Stand opened their set with “Nature My Mother” from the new album, a tentative track sung through clenched jaw over a basic piano melody. The full throttle of “Love Will Never Creep in Tonight,” another track from the new disc, hit the ear like a full beer bottle to the side of your head, and the crowd resumed their high gear cheering.
“Living for the Weekend,” a track from their Hoop’La collection, was one of only a few nods to their back catalog. Stand was committed to getting as many of their new songs out into the universe as possible, and for good reason.
“Feelings only f*** up your life,” sang Doyle, a dead ringer for Eddie Vedder in both style and charisma that did his best to keep to himself. He seemed like a reluctant frontman, letting Neil Eurelle do most of the talking to the audience.
“We want you to get raucous tonight,” joked Eurelle. “That means you’ll have to get drunk and take off your clothes before we finish up here.”
It was advice Doyle never took. He looked at the floor or closed his eyes for most of the set, allowing a brief smile to escape after “The Living Kind.”
If God is a music fan, he will make “She Is” a worldwide hit. “Olivia” is a song David Walsh wrote about his daughter.
“He spent a year of her life being off the road and that’s what came out,” Eurelle told me during our interview a few weeks ago. “It has so much energy and it’s a bit of an anthem.

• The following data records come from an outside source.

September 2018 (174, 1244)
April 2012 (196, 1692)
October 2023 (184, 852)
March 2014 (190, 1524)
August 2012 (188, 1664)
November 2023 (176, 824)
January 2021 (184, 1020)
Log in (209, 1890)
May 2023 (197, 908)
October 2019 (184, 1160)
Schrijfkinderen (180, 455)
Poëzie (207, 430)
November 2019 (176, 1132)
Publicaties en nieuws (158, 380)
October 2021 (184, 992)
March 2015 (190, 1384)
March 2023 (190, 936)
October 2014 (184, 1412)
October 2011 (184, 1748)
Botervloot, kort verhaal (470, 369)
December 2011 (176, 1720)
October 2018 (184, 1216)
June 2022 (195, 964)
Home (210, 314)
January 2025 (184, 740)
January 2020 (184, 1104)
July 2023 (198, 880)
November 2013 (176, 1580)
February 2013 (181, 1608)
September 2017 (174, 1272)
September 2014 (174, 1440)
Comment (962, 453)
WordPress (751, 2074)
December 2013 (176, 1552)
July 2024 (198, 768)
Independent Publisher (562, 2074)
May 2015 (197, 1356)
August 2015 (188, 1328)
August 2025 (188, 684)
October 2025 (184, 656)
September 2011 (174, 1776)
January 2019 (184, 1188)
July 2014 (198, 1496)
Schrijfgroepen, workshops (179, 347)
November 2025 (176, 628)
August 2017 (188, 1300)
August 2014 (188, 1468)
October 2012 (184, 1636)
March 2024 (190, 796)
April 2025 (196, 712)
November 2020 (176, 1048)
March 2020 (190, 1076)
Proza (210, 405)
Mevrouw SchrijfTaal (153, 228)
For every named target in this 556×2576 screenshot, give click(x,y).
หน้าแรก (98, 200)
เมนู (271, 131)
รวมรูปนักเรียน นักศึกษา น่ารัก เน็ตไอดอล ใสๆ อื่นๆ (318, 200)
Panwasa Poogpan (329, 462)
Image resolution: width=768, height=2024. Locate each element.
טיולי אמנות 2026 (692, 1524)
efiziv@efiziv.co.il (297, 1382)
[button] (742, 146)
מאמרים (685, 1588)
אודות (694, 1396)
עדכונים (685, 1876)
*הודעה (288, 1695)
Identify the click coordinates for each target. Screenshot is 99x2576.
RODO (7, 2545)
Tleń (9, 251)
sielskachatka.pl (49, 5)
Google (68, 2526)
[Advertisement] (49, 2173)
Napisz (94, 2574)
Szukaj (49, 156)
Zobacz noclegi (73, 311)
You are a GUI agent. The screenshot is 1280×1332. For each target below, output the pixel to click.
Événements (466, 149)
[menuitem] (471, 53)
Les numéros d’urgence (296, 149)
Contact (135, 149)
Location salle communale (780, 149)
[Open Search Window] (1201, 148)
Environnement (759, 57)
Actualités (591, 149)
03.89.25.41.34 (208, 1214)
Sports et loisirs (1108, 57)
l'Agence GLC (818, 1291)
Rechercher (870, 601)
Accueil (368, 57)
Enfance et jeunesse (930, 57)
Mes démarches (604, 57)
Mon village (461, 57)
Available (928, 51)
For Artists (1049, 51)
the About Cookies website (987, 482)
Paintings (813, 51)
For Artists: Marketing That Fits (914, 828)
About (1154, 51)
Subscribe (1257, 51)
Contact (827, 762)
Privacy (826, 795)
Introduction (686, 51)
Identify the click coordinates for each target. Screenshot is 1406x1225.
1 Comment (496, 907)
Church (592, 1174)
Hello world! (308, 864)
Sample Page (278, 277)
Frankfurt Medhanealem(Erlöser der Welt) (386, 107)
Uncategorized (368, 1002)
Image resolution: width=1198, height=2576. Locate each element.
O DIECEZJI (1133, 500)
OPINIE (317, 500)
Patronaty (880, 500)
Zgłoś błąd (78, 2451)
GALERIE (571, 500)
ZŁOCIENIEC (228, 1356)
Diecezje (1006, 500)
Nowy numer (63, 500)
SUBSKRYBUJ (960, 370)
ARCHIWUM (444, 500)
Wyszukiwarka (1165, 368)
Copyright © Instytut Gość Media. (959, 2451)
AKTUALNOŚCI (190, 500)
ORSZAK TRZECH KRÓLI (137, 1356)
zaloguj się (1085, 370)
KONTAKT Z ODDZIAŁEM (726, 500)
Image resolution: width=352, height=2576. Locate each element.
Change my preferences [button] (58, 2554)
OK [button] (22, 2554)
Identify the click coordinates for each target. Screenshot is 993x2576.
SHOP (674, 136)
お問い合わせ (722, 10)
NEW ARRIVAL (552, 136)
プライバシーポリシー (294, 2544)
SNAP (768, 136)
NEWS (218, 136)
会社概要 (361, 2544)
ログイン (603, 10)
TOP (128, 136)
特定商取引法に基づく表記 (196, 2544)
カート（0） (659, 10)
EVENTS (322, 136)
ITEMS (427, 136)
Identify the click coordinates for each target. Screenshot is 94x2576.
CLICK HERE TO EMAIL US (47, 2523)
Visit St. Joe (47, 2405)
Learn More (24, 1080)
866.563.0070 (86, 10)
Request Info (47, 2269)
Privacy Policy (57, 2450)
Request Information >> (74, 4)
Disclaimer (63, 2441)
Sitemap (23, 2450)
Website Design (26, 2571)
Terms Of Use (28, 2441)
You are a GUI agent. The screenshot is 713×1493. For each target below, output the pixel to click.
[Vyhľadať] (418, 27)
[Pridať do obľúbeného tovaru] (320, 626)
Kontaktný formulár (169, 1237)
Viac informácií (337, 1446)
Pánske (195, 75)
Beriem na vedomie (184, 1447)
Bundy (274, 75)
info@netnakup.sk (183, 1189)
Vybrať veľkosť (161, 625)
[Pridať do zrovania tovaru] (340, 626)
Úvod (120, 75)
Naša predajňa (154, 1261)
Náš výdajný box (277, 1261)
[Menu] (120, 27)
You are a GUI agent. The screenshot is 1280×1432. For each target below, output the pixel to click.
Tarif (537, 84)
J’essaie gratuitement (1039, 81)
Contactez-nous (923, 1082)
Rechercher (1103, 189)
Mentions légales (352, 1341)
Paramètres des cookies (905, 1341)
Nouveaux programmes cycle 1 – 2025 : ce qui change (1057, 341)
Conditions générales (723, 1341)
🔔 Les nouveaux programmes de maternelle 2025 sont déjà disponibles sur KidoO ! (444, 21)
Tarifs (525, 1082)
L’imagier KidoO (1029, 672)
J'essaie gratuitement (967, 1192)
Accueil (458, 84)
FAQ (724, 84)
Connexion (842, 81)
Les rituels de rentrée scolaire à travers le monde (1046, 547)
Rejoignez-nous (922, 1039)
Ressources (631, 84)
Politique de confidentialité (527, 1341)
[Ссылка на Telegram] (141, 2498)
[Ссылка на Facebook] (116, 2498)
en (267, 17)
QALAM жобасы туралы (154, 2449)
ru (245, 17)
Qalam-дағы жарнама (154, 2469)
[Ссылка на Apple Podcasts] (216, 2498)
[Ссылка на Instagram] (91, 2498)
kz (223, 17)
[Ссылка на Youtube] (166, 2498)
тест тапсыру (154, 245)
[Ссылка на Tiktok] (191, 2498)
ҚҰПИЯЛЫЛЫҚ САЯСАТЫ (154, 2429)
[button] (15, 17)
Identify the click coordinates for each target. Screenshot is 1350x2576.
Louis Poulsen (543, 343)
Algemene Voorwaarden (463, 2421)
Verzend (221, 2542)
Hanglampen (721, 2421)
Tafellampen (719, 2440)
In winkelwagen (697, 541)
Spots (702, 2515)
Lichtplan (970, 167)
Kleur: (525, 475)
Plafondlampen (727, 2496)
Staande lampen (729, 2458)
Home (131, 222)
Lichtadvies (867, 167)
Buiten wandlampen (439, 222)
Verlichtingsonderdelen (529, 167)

It’s another example of where we found ourselves writing about the family growing up around the band, and I really love the direction we’re all heading now.”
That makes two of us. 100,00 Ways to Harvest Hope is a great album that should be in your collection, but you really don’t appreciate how great this band is until you see them live.
They are going back to Ireland this week for some much needed rest before coming back to the States sometime this year. Visit www.standland.com.
Bloom’s Sweet Dreams
IT’S hard to believe that it has been 20 years since Christy Moore’s kid brother changed his name to Luka Bloom and set off to conquer America and the world. Though he claims to be allergic to nostalgia, he is preparing to bring his disc Dreams in America to our shores.
No word on a US release, though the disc is always available on the LukaBloom.com website, where he writes an essay about the inspiration behind the reworking of some of his best known songs.
“Twenty years later I decided to honor those times in New York with a record,” he says. “It is not a 'best of,’ with tracks lifted from old records. I chose to revisit songs from the last 10 albums since, and bring them back to life with new versions.
“Sometimes it's a song where I don't like the original recorded version anymore; sometimes it's just a new feeling for a song. Sometimes it's the words, sometimes it's the rhythm, and sometimes it's just the sounds on these guitars. This is raw. It's in my living-room.”
He is on tour in Germany through May. Let’s hope he’s using those gigs as practice for a tour on this side of the Atlantic later this year!